What’s more, every person perceives sound differently depending on the shape of their head and ears. With a so-called Head-Related Transfer Function (HRTF), the Vision Pro also adapts the sound to your individual head shape. This is a form of computational audio at work. We already reported on HRTFs in greater detail in another context:
Apple and the camera industry
One last point as to why the Apple Vision Pro will take off in terms of video? More and more “mainstream” cameras are coming onto the market that are exclusive or at least also made for Apple Immersive. In addition to Apple’s own production camera, there is the URSA Cine Immersive from Blackmagic, which should be available at the beginning of 2025 and will be targeting professionals with an estimated price of $20,000 to $30,000.
Canon also announced a special, yet unpriced Apple Immersive lens for the $1,299 EOS R7, which will be significantly cheaper.

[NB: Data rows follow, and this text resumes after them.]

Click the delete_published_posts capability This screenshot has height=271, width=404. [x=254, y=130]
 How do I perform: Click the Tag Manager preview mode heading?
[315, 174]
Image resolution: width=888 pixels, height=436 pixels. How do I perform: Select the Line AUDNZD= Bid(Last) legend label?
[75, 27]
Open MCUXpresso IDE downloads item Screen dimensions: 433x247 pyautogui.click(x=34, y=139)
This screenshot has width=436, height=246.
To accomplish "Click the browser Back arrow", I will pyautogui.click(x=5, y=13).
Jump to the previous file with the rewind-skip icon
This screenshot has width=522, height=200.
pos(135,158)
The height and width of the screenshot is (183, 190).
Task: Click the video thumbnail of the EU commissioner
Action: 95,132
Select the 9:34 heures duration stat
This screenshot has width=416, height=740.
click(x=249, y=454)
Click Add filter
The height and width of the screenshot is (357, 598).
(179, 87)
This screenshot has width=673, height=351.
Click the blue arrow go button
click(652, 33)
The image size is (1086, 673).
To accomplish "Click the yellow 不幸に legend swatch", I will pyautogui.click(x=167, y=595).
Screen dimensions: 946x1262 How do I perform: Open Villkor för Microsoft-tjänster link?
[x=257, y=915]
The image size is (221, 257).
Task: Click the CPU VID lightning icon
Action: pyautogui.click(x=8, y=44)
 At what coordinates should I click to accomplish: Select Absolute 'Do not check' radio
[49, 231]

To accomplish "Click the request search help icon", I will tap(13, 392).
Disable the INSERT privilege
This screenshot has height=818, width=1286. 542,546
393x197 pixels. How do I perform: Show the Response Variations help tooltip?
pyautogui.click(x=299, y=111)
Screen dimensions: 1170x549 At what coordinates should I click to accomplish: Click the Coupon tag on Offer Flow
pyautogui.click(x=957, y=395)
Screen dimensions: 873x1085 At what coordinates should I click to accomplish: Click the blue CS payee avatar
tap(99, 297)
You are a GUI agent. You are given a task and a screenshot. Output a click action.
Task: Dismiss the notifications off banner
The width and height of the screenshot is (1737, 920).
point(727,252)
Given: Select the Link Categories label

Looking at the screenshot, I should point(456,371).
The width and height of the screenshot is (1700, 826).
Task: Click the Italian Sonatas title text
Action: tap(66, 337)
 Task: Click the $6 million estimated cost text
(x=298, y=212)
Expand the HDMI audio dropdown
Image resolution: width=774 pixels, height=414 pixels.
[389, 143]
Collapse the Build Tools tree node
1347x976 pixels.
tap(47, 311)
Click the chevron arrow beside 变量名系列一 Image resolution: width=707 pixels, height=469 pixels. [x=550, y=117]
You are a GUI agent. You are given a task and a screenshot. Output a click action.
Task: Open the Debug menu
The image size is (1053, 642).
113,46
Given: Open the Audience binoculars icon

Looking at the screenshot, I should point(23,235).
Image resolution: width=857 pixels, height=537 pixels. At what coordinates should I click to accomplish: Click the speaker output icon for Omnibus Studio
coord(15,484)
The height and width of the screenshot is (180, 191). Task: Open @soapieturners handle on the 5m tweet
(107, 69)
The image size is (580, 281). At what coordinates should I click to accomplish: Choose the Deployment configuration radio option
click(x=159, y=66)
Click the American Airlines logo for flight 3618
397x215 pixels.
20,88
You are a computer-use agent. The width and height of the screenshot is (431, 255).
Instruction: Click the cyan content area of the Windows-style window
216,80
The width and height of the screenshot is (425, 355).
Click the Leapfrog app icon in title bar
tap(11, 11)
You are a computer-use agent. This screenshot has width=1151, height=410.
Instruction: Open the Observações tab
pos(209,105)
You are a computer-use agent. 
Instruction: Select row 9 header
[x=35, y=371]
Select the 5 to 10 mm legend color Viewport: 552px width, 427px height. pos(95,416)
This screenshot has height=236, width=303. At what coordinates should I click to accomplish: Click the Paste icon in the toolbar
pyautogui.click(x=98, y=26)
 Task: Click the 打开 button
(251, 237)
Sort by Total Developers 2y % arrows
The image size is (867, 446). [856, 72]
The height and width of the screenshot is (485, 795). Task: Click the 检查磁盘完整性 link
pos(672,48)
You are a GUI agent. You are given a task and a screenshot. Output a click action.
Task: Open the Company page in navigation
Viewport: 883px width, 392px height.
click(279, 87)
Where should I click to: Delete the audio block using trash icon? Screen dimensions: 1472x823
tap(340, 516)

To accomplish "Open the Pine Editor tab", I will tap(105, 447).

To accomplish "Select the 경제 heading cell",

Of course, you can also record videos for Apple Immersive with the Apple Vision Pro itself or the iPhone. Incidentally, this is also the reason why the cameras are arranged next to each other on the iPhone 16 (for review).
Conclusion: The time is now
Yes, of course, you will now say: In the end, the cameras will probably be used for porn again.
That’s not what I am worried because it’s always been like this: the two major drivers of digital technologies are the porn industry and the military. We recently reported on how the latter uses VR goggles in our newsletter lead story on VR in the military where our team even participated in a police operation in virtual reality.
As I mentioned, after the porn industry and the military, breakthrough in other areas tend to follow at some point and I believe that the time for VR video is now.